> **ACTIVITY**
Reproduce the listing word for word, leaving every picture behind.

> **TASK INPUT**
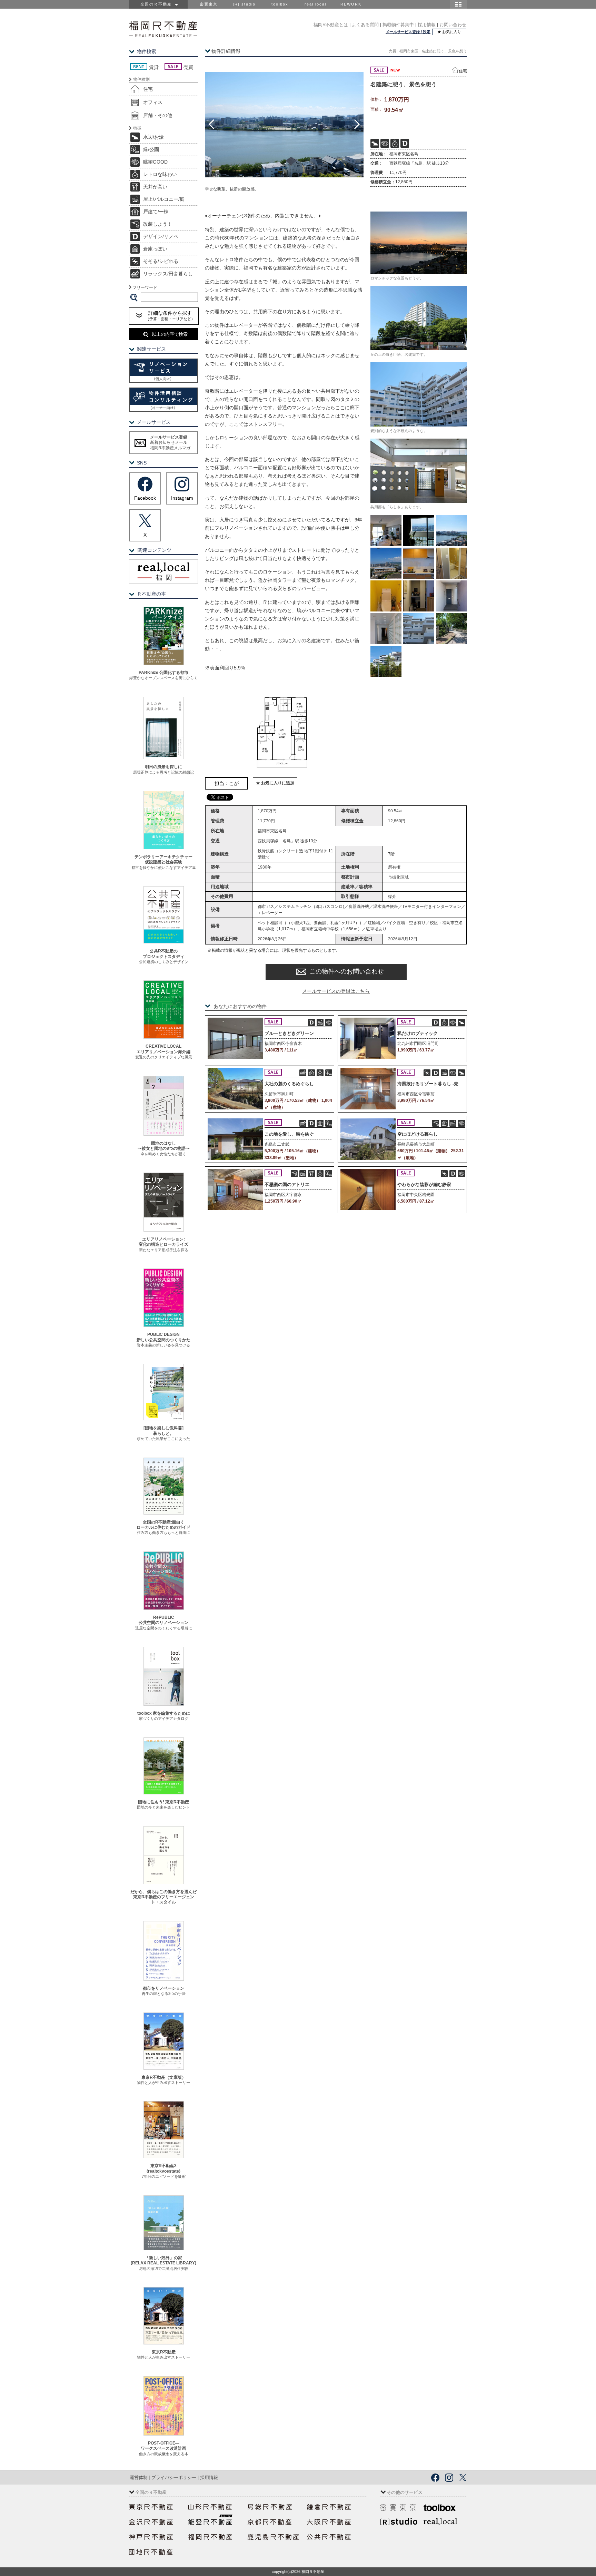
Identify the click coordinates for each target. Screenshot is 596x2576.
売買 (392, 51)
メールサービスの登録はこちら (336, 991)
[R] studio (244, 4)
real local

> **EXPECTED OUTPUT**
Identify the click coordinates for each target. Screenshot is 596x2576.
売買 (392, 51)
メールサービスの登録はこちら (336, 991)
[R] studio (244, 4)
real local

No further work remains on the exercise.